*INSTRUCTIONS*.
1. Answer the questions below from the text on hiring interviews.
(a) What process can candidates go through to be screened for the basic qualifications of the role?
(b) Why do people stay even when there is manager turnover?
(c) What is Traci Chernoff's current position?
2. Pick up the text on hiring interviews after its last sentence and continue it.

*QUOTED PASSAGE*.
:::::

When we think about what we’re expecting from candidates, there’s an imbalance in expectations and what’s reasonable. We shouldn’t bring just anyone, but there’s a way we can think about candidates differently, getting a little bit more humanity to the interview process.

 As we have experienced throughout the pandemic, the way we interview has changed. Instead of asking the same questions from a candidate over and over, candidates can go through the PivotCX process to screen them for the basic qualifications of the role. Hiring managers can then focus on asking pointed or challenging questions to figure out if a candidate is a good fit for the job. 

 Not having peer interviews is also a big issue. Knowing how a new team member will interact with the group is absolutely critical. The reason people stay even when you see manager turnover is because they love their peers and the group of friends they’ve made at work. If we know 50% is employer-controlled (the way we expect people to work) and the other 50% is whom we are working with, then we should place our intention and energy into listening to peer feedback. Involving peers and giving them the psychological safety of expressing their opinions when deciding who to hire will strengthen the bond between the employees, other stakeholders, and the organization.

 

About Traci Chernoff

Traci is a self-starter and entrepreneur with a passion for people, strategy, and innovation. She is host of one of the most interesting HR-focused podcasts: “Bringing the Human back to Human Resources.” She has been an HR Manager, Trainer, and Director of HR and is now Director of Employee Engagement for Legion Technologies, an AI-powered workforce management company with a mission to turn hourly jobs into good jobs.

:::::

*PROVIDED RECORDS*.

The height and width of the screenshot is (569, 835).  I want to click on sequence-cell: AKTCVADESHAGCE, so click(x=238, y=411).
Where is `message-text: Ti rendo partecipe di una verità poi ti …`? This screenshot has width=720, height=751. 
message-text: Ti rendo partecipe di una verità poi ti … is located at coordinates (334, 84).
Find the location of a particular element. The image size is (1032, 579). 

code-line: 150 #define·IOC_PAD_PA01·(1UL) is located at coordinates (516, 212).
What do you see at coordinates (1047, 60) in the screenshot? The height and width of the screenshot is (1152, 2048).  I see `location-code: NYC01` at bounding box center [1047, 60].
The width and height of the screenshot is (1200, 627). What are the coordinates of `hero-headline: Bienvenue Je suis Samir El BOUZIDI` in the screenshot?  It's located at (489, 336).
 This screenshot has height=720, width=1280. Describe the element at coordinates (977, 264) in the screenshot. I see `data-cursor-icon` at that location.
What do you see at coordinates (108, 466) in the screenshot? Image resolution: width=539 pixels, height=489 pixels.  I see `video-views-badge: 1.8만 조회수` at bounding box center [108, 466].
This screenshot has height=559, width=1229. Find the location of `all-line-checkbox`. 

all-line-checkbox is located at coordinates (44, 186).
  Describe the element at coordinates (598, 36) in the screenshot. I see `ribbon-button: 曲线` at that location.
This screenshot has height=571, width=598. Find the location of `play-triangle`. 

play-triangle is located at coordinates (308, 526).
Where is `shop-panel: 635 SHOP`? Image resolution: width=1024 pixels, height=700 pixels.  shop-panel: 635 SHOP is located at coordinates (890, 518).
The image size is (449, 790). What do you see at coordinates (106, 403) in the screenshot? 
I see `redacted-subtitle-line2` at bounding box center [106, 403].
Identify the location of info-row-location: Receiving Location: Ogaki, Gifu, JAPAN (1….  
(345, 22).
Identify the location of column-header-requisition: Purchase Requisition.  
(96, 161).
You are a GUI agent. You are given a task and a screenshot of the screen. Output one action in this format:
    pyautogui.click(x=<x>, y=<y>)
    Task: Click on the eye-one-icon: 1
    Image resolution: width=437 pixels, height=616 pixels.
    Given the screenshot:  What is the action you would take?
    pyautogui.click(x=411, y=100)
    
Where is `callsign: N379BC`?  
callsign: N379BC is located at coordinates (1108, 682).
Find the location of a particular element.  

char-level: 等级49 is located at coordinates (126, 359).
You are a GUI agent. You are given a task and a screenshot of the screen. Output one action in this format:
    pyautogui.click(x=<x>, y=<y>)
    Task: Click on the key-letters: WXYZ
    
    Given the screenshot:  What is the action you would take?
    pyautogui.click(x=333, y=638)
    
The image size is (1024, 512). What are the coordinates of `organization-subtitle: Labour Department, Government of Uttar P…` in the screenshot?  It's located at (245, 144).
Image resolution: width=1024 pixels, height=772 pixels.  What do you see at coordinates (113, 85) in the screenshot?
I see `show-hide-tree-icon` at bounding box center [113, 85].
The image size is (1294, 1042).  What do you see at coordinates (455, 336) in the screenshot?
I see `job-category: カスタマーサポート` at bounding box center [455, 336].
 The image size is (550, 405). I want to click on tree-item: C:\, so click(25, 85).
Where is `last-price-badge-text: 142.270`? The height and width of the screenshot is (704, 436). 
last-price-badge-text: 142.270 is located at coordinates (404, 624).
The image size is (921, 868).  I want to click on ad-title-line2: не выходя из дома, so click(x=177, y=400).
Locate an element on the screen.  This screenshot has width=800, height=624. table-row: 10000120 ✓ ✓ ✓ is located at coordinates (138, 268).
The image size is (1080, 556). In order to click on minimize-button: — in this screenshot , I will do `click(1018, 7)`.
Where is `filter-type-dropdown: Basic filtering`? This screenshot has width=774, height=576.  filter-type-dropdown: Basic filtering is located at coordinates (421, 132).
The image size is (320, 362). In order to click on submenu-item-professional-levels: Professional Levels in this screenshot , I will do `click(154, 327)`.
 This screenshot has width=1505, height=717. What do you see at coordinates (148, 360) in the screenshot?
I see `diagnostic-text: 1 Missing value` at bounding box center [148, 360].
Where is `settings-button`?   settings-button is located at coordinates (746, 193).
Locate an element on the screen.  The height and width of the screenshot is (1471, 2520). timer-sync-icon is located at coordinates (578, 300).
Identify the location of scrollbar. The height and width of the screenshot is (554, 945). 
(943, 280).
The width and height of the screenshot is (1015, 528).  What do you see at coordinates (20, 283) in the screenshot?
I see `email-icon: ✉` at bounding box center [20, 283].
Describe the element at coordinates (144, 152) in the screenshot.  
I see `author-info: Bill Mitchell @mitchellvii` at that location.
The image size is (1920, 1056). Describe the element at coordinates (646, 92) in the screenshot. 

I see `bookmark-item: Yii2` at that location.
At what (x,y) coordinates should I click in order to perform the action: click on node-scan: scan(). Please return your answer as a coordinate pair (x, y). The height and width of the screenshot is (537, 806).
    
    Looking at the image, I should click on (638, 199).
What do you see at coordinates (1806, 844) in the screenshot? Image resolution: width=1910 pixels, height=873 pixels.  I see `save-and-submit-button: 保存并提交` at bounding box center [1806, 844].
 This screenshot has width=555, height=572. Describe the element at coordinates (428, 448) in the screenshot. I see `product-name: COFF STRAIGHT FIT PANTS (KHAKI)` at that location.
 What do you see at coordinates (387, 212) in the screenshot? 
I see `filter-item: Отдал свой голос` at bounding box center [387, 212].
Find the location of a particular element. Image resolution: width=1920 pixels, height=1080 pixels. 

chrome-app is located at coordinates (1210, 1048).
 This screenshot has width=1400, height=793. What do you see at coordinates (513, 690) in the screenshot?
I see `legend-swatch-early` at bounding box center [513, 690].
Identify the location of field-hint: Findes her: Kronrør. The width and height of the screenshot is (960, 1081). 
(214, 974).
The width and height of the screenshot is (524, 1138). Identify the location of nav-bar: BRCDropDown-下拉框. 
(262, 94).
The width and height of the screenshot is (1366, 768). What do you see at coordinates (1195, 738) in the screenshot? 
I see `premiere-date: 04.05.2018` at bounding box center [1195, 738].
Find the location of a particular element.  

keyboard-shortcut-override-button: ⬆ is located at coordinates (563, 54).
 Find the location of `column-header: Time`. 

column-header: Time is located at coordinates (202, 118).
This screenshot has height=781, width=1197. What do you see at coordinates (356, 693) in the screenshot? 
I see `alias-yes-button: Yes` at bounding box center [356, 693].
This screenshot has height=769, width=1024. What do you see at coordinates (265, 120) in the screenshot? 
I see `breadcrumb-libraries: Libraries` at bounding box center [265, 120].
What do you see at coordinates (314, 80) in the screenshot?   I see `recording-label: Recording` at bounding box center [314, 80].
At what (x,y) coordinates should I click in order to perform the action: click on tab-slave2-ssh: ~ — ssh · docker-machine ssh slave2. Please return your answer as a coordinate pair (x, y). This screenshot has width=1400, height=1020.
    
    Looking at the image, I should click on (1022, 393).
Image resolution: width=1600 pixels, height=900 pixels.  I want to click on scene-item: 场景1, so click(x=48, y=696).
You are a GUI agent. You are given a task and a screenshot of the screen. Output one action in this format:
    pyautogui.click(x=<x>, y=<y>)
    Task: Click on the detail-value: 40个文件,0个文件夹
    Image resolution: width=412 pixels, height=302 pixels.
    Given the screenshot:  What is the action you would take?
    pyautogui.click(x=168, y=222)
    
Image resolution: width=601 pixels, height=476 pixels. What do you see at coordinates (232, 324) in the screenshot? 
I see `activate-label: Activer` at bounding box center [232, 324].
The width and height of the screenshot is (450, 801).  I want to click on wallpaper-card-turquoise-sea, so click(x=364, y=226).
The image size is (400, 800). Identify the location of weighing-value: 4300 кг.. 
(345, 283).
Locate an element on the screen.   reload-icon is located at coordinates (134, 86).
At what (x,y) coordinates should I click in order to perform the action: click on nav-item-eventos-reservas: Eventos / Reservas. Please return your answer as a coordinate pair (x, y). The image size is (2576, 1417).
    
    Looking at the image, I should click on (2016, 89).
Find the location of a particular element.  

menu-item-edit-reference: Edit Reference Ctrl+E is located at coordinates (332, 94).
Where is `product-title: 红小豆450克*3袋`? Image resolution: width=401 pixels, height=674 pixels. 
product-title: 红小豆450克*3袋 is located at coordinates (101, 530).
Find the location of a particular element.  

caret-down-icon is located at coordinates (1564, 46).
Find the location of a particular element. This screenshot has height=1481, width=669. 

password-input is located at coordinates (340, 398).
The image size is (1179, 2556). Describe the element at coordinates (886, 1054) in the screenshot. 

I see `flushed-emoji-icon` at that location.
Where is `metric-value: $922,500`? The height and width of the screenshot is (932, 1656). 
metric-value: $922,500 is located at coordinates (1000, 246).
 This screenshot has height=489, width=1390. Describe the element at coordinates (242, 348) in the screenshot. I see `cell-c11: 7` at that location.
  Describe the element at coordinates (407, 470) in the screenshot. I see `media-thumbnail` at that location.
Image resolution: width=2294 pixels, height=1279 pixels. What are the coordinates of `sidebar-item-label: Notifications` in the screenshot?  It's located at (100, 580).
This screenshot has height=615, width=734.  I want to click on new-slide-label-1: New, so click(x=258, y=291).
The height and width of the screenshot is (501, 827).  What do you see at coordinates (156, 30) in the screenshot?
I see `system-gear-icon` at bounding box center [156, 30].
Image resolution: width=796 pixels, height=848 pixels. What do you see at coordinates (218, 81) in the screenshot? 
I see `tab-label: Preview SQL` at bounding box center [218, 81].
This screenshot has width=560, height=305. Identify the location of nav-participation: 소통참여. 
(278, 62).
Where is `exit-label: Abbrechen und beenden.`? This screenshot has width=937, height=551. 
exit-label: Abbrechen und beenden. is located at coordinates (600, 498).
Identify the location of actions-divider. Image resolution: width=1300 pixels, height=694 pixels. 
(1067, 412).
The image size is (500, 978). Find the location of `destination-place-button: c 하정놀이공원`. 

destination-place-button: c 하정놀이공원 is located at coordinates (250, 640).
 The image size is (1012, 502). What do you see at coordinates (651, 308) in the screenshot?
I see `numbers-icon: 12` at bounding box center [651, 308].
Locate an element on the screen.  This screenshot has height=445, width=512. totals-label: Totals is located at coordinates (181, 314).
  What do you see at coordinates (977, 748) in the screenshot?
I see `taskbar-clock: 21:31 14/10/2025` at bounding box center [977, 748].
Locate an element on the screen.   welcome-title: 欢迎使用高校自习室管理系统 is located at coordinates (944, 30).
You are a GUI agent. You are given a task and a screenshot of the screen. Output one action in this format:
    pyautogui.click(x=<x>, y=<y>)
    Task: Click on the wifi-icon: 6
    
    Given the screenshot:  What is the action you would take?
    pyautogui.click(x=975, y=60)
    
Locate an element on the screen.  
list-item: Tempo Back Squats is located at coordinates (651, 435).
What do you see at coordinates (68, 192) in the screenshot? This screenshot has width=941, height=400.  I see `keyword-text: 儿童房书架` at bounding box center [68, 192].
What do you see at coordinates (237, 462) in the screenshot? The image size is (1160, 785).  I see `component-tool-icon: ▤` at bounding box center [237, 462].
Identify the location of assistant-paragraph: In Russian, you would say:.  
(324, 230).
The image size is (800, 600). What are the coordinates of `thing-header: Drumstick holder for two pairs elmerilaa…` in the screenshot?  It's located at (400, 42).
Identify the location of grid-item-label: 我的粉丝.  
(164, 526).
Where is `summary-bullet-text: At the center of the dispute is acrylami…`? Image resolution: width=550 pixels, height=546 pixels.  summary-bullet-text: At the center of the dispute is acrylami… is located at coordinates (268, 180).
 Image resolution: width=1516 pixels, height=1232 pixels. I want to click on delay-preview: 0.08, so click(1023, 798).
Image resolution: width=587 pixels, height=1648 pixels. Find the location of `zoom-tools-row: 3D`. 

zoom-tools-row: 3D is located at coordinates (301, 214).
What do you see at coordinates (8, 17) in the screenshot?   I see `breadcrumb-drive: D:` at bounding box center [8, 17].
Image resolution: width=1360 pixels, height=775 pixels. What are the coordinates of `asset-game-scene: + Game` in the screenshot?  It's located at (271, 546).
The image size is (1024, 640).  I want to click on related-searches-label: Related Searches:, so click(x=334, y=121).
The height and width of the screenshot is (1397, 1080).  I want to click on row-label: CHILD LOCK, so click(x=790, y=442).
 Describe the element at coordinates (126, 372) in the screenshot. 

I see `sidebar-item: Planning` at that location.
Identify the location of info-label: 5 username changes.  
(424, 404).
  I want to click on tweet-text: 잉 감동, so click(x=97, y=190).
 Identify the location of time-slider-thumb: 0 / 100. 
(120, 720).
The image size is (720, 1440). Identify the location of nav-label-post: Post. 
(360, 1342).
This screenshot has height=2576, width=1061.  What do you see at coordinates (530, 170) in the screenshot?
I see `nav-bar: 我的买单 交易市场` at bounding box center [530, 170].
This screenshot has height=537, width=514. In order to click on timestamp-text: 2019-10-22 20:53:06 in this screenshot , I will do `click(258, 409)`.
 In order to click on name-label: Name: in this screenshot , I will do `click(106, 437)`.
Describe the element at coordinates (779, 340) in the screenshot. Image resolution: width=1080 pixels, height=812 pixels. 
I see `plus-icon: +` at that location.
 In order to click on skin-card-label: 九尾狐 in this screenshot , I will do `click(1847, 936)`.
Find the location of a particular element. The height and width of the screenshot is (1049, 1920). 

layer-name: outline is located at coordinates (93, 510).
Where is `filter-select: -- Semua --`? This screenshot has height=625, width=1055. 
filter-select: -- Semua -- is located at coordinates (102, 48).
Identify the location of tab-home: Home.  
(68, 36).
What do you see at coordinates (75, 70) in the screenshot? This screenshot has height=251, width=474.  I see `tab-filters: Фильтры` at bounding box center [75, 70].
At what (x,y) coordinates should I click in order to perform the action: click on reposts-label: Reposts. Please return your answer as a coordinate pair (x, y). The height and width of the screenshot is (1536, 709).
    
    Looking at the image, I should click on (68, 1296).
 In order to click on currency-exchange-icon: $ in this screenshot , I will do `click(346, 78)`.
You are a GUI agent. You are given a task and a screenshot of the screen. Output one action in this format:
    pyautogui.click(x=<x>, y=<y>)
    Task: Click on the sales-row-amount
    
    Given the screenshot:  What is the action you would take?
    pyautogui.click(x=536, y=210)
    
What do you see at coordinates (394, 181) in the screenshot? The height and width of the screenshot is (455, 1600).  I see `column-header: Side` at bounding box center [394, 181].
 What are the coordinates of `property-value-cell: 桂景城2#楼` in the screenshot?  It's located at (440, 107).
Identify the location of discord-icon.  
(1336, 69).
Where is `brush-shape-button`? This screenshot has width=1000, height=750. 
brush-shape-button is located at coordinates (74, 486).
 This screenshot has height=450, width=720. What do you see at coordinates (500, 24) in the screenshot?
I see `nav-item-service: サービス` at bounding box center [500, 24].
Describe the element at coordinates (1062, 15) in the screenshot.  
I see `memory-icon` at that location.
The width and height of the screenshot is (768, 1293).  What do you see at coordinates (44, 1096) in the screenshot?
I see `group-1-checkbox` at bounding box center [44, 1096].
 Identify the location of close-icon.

:::::

*RESPONSES BY ITEM NUMBER*.
1.
(a) The PivotCX process.
(b) Because they love their peers and the group of friends they've made at work.
(c) Director of Employee Engagement for Legion Technologies.

2.
 Book that changed your life: Catcher in the Rye by J.D. Salinger (reading it in high school allowed me to find my own power and know it’s okay to be exactly who you are), the Nightingale by Kristen Hanna (Historical fiction novel set in France WWII. It awoke my spirit and soul). 

Favorite Saying: “Every problem has a solution.”

Your favorite movie: the Harry Potter series (growing up before the films came out was great!)

Final Thoughts: I appreciate you listening at talking about all the things that make me excited and passionate about HR. Let’s continue to talk about why bringing humans back into business is a great mission to have.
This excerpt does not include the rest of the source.